■ Directions ■
The reply has to contain each record exactly as written.

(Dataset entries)
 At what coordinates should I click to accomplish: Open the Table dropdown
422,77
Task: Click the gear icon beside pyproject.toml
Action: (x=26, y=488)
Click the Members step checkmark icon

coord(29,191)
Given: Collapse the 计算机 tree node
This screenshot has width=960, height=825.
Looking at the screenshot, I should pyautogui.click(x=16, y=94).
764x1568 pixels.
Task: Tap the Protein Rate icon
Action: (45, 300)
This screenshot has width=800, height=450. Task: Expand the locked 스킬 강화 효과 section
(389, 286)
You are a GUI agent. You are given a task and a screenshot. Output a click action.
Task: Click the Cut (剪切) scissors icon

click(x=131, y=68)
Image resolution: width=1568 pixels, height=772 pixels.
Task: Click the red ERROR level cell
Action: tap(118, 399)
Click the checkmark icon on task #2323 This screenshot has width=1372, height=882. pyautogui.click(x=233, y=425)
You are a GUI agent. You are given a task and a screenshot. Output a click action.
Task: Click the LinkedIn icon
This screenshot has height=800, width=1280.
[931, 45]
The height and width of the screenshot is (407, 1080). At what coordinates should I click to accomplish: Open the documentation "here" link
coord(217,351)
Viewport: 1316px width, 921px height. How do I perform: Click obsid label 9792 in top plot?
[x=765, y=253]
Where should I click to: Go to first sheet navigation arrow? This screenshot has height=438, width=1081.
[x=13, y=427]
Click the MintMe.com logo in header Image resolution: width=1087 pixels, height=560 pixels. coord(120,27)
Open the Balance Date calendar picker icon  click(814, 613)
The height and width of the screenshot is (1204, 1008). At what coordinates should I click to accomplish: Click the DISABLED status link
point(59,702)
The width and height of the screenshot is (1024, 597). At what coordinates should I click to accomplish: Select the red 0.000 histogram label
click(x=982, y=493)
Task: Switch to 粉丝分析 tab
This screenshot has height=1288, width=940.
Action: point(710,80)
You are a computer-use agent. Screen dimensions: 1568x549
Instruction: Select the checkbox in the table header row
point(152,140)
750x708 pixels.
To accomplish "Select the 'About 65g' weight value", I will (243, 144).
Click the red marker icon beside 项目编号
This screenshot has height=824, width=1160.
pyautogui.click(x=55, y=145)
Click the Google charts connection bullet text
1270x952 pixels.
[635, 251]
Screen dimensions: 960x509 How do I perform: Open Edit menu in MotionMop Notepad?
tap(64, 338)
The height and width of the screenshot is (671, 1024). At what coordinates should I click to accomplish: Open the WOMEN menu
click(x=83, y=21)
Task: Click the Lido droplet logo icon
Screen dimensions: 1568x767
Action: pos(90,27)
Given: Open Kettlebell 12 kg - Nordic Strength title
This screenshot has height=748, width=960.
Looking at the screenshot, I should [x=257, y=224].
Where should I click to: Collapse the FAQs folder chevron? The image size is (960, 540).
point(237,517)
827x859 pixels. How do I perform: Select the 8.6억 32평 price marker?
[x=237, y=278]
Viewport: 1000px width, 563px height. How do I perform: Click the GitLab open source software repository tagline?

■ Task result ■
 At what coordinates should I click to accomplish: Open the Table dropdown
422,77
Task: Click the gear icon beside pyproject.toml
Action: (x=26, y=488)
Click the Members step checkmark icon

coord(29,191)
Given: Collapse the 计算机 tree node
This screenshot has width=960, height=825.
Looking at the screenshot, I should pyautogui.click(x=16, y=94).
764x1568 pixels.
Task: Tap the Protein Rate icon
Action: (45, 300)
This screenshot has width=800, height=450. Task: Expand the locked 스킬 강화 효과 section
(389, 286)
You are a GUI agent. You are given a task and a screenshot. Output a click action.
Task: Click the Cut (剪切) scissors icon

click(x=131, y=68)
Image resolution: width=1568 pixels, height=772 pixels.
Task: Click the red ERROR level cell
Action: tap(118, 399)
Click the checkmark icon on task #2323 This screenshot has width=1372, height=882. pyautogui.click(x=233, y=425)
You are a GUI agent. You are given a task and a screenshot. Output a click action.
Task: Click the LinkedIn icon
This screenshot has height=800, width=1280.
[931, 45]
The height and width of the screenshot is (407, 1080). At what coordinates should I click to accomplish: Open the documentation "here" link
coord(217,351)
Viewport: 1316px width, 921px height. How do I perform: Click obsid label 9792 in top plot?
[x=765, y=253]
Where should I click to: Go to first sheet navigation arrow? This screenshot has height=438, width=1081.
[x=13, y=427]
Click the MintMe.com logo in header Image resolution: width=1087 pixels, height=560 pixels. coord(120,27)
Open the Balance Date calendar picker icon  click(814, 613)
The height and width of the screenshot is (1204, 1008). At what coordinates should I click to accomplish: Click the DISABLED status link
point(59,702)
The width and height of the screenshot is (1024, 597). At what coordinates should I click to accomplish: Select the red 0.000 histogram label
click(x=982, y=493)
Task: Switch to 粉丝分析 tab
This screenshot has height=1288, width=940.
Action: point(710,80)
You are a computer-use agent. Screen dimensions: 1568x549
Instruction: Select the checkbox in the table header row
point(152,140)
750x708 pixels.
To accomplish "Select the 'About 65g' weight value", I will (243, 144).
Click the red marker icon beside 项目编号
This screenshot has height=824, width=1160.
pyautogui.click(x=55, y=145)
Click the Google charts connection bullet text
1270x952 pixels.
[635, 251]
Screen dimensions: 960x509 How do I perform: Open Edit menu in MotionMop Notepad?
tap(64, 338)
The height and width of the screenshot is (671, 1024). At what coordinates should I click to accomplish: Open the WOMEN menu
click(x=83, y=21)
Task: Click the Lido droplet logo icon
Screen dimensions: 1568x767
Action: pos(90,27)
Given: Open Kettlebell 12 kg - Nordic Strength title
This screenshot has height=748, width=960.
Looking at the screenshot, I should [x=257, y=224].
Where should I click to: Collapse the FAQs folder chevron? The image size is (960, 540).
point(237,517)
827x859 pixels. How do I perform: Select the 8.6억 32평 price marker?
[x=237, y=278]
Viewport: 1000px width, 563px height. How do I perform: Click the GitLab open source software repository tagline?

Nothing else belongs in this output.